Text passage:
━━━
Module whakerpy.httpd

Class HTTPDPolicy

Description

Apply HTTP security policies consistently in HTTPD and WSGI.

This class centralizes the decision to accept or reject a request, based on: - blacklist (User-Agent and/or path) - signed URL verification (missing/invalid/expired)

It must be instantiated once and configured once.

Constructor

Create the policy with default (disabled) configuration.

View Source

def __init__(self):
    """Create the policy with default (disabled) configuration.

    """
    self.__blacklist = Blacklist()
    self.__signed_url = SignedURL()
    self.__blacklist_enabled = False
    self.__signed_url_cfg = {'ttl': None, 'protect': []}

Public functions

configure

Configure the policy from a configuration dict.

Expected keys: - "blacklist": optional (filepath or json dict, depending on Blacklist.load) - "signed_url": optional (filepath or json dict, depending on SignedURL.load)

If a key is missing, the corresponding policy is disabled.
━━━
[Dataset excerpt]
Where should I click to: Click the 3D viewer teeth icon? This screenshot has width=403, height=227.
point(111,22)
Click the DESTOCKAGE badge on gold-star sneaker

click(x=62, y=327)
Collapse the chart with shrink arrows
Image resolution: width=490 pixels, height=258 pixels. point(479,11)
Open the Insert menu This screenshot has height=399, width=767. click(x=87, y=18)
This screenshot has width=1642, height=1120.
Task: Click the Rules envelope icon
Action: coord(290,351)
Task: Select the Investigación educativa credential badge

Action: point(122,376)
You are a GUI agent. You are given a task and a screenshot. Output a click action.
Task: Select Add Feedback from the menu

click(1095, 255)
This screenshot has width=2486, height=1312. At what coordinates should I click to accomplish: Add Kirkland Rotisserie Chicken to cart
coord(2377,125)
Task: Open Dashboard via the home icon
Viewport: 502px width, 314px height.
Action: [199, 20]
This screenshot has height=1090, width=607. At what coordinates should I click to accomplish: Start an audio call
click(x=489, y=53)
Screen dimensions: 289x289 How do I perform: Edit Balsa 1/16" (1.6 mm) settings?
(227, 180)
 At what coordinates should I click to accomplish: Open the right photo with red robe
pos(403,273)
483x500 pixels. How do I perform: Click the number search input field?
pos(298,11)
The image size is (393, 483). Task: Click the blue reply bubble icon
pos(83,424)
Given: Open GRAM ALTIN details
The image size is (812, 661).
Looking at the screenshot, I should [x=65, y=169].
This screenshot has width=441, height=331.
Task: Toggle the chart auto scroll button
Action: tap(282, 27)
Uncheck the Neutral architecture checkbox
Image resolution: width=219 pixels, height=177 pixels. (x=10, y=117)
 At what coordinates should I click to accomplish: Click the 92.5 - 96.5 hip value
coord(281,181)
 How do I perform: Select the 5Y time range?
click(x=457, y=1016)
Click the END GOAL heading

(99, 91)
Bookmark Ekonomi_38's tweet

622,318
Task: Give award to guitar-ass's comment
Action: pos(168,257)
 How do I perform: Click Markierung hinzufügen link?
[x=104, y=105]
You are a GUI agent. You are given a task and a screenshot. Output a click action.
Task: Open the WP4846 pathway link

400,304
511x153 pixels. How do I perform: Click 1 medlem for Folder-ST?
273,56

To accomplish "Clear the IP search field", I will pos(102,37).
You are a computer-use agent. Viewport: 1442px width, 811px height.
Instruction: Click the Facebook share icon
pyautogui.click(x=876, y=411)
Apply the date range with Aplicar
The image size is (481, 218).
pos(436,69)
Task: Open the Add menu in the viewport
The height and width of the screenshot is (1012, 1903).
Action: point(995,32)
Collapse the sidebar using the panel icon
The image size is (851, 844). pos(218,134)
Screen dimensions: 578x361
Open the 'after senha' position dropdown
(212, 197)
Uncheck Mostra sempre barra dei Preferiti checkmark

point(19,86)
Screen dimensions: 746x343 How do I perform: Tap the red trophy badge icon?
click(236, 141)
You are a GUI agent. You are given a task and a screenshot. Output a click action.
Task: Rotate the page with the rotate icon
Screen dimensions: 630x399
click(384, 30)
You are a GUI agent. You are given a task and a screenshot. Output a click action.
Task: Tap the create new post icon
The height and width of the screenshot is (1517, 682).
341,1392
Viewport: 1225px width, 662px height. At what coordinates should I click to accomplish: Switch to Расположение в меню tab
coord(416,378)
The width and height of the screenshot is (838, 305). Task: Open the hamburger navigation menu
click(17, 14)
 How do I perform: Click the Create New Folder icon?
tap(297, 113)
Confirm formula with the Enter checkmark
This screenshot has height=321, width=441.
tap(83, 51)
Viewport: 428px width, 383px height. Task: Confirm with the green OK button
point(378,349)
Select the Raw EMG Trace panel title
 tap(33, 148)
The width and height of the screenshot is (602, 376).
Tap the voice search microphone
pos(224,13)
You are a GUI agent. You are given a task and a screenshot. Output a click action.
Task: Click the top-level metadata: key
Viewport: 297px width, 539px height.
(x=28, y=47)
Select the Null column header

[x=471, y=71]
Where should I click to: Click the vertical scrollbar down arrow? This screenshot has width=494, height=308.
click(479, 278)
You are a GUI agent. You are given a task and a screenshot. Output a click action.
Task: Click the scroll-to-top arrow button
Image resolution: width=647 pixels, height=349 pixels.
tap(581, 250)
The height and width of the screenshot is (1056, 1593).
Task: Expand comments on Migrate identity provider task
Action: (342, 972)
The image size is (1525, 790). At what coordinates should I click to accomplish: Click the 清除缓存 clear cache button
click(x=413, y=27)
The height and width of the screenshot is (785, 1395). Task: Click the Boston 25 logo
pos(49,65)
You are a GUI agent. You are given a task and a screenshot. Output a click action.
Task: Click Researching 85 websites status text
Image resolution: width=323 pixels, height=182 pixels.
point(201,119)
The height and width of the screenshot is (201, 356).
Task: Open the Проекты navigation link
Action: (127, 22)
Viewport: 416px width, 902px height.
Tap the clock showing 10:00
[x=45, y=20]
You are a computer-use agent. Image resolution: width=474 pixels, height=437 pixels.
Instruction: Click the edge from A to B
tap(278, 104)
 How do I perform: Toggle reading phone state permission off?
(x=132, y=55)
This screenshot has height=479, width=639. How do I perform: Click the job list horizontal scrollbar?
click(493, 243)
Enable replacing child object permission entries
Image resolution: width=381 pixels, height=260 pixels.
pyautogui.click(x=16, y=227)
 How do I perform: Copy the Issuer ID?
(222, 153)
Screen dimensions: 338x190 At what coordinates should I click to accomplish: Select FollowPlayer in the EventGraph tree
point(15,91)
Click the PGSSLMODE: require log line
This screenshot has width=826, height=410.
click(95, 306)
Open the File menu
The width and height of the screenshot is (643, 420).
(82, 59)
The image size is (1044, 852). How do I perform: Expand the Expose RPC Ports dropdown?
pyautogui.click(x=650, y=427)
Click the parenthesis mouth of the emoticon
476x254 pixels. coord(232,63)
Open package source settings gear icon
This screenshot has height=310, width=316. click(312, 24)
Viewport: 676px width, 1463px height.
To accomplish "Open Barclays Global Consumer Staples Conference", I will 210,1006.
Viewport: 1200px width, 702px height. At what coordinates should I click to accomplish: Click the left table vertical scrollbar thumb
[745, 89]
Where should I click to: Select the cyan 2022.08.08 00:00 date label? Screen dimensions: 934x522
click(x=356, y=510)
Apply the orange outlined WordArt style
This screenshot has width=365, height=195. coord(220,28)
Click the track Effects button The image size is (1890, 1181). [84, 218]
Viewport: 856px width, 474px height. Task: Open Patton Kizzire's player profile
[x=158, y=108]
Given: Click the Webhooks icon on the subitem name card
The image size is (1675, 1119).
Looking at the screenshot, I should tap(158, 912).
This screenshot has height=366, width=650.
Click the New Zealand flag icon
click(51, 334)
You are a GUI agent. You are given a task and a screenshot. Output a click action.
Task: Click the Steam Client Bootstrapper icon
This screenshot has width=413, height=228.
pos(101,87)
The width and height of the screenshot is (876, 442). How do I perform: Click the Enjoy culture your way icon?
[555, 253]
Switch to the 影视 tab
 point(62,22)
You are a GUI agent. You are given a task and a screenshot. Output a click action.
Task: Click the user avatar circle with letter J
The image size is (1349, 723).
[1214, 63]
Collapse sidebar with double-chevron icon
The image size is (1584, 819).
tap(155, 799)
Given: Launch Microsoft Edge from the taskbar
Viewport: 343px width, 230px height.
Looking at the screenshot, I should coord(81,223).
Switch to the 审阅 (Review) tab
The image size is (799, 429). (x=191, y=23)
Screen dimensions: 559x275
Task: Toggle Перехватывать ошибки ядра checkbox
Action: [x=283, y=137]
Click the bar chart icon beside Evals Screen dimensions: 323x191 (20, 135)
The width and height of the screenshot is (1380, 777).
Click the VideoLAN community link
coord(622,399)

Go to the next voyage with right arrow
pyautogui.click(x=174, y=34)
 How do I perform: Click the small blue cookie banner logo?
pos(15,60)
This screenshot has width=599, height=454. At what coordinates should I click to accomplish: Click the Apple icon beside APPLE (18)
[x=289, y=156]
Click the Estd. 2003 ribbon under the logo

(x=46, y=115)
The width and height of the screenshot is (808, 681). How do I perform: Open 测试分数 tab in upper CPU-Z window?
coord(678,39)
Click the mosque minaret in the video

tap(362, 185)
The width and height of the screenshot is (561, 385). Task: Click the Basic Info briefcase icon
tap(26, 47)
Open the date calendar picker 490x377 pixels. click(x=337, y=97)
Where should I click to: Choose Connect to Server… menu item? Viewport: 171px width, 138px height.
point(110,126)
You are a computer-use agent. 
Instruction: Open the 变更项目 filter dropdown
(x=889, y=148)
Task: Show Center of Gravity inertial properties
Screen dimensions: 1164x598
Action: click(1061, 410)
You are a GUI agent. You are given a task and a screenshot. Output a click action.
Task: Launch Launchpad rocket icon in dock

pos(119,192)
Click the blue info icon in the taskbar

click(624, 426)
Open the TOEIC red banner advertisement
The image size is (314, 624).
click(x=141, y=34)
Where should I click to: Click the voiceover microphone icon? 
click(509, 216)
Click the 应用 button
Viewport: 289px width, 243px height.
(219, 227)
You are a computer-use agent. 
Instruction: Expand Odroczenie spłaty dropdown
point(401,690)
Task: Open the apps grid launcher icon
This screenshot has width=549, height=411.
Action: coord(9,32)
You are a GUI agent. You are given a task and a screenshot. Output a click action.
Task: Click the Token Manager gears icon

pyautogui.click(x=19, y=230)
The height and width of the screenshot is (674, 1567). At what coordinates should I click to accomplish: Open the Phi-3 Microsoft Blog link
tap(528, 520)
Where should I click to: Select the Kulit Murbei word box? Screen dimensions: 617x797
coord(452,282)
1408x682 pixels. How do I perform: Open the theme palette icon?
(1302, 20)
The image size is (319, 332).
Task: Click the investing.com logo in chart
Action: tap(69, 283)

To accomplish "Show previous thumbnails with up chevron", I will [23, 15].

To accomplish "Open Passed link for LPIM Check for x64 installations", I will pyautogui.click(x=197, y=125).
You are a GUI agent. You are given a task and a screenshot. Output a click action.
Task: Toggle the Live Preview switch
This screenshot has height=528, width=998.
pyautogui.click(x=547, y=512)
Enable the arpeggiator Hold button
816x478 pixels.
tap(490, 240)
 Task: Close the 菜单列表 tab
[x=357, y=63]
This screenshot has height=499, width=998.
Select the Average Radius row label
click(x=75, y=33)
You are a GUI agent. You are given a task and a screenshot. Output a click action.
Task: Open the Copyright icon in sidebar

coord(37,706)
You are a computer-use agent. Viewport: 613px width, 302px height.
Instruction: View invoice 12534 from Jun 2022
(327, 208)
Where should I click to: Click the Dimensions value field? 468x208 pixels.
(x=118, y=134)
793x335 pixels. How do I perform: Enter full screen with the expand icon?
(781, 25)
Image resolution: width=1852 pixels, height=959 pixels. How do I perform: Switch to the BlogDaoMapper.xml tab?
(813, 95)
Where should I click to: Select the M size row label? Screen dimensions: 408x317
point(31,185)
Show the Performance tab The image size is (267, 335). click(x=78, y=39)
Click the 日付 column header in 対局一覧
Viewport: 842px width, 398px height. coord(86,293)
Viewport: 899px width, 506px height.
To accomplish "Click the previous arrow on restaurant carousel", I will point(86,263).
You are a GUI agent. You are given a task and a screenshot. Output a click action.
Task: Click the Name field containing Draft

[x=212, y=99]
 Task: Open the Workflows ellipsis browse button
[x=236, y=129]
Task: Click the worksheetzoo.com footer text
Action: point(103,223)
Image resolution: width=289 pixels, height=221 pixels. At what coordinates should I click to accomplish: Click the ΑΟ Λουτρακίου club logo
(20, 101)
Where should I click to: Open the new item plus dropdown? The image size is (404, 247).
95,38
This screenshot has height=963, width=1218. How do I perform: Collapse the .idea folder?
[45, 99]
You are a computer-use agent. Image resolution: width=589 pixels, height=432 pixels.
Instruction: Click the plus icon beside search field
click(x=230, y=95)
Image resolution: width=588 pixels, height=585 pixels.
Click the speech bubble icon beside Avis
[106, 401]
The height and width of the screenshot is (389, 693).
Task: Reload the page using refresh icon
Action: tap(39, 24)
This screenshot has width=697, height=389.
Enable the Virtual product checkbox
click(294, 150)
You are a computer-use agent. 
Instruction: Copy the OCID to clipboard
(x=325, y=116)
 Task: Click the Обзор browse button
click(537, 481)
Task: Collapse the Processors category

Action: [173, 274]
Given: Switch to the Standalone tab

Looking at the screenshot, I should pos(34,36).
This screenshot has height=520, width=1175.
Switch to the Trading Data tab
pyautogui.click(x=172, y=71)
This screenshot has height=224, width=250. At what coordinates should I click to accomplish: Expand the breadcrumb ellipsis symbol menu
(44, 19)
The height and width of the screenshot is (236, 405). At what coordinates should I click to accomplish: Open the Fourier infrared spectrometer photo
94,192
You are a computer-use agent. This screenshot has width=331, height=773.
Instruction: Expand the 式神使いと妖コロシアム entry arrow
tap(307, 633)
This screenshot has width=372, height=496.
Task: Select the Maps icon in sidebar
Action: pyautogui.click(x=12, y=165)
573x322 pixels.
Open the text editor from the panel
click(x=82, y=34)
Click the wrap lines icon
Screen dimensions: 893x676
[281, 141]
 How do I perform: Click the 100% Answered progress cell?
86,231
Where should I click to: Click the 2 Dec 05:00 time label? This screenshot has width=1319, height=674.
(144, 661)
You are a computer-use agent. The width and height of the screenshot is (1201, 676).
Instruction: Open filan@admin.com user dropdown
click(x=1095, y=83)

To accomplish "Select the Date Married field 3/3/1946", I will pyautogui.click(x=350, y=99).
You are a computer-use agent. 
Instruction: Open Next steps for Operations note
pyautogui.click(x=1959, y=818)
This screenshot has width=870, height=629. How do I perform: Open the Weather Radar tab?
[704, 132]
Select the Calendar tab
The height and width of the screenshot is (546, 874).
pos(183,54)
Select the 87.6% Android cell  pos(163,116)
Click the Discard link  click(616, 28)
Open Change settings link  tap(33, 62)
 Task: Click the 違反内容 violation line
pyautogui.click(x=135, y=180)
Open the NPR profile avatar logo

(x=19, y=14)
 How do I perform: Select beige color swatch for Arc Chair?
━━━
What this exercise asks:
1. Reproduce the HTTPDPolicy documentation word for word, starting with "self.__signed_url = SignedURL()" and going on through "depending on SignedURL.load)".
2. In the HTTPDPolicy documentation, what happens to the blacklist or signed URL policy when `configure` receives a configuration dict without the matching key? Answer in one to three sentences.
3. Continue the HTTPDPolicy documentation after its last line.

Set of answers:
1.
self.__signed_url = SignedURL()
    self.__blacklist_enabled = False
    self.__signed_url_cfg = {'ttl': None, 'protect': []}

Public functions

configure

Configure the policy from a configuration dict.

Expected keys: - "blacklist": optional (filepath or json dict, depending on Blacklist.load) - "signed_url": optional (filepath or json dict, depending on SignedURL.load)

2. If the configuration dict passed to `configure` lacks the "blacklist" or "signed_url" key, the corresponding policy is disabled. This matches the constructor, which creates the policy with a default, disabled configuration.

3.
Parameters

config: (dict) The configuration data.

View Source

def configure(self, config: dict) -> None:
    """Configure the policy from a configuration dict.

        Expected keys:
        - "blacklist": optional (filepath or json dict, depending on Blacklist.load)
        - "signed_url": optional (filepath or json dict, depending on SignedURL.load)

        If a key is missing, the corresponding policy is disabled.

        :param config: (dict) The configuration data.

        """
    if type(config) is not dict:
        raise TypeError('HTTPDPolicy.configure: config must be a dict.')
    self.__blacklist_enabled = False
    if 'blacklist' in config and config['blacklist'] is not None:
        self.__blacklist.configure(config, 'blacklist')
        self.__blacklist_enabled = True
    self.__signed_url_cfg = {'ttl': None, 'protect': []}
    if 'signed_url' in config and config['signed_url'] is not None:
        self.__signed_url_cfg = self.__signed_url.configure(config, 'signed_url')

check

Check the request against policies and return decision and response.

Returned values are: - allowed: (bool) True if request is accepted - content: (bytes|None) HTML bytes if rejected, otherwise None - status: (HTTPDStatus|None) Status if rejected, otherwise None - mime_type: (str|None) Mime if rejected, otherwise None

Parameters

path: (str) Normalized URL path (without query).
query_string: (str) Raw query string (without '?').
headers: (Any) Request headers or environ. Must support ".get(...)".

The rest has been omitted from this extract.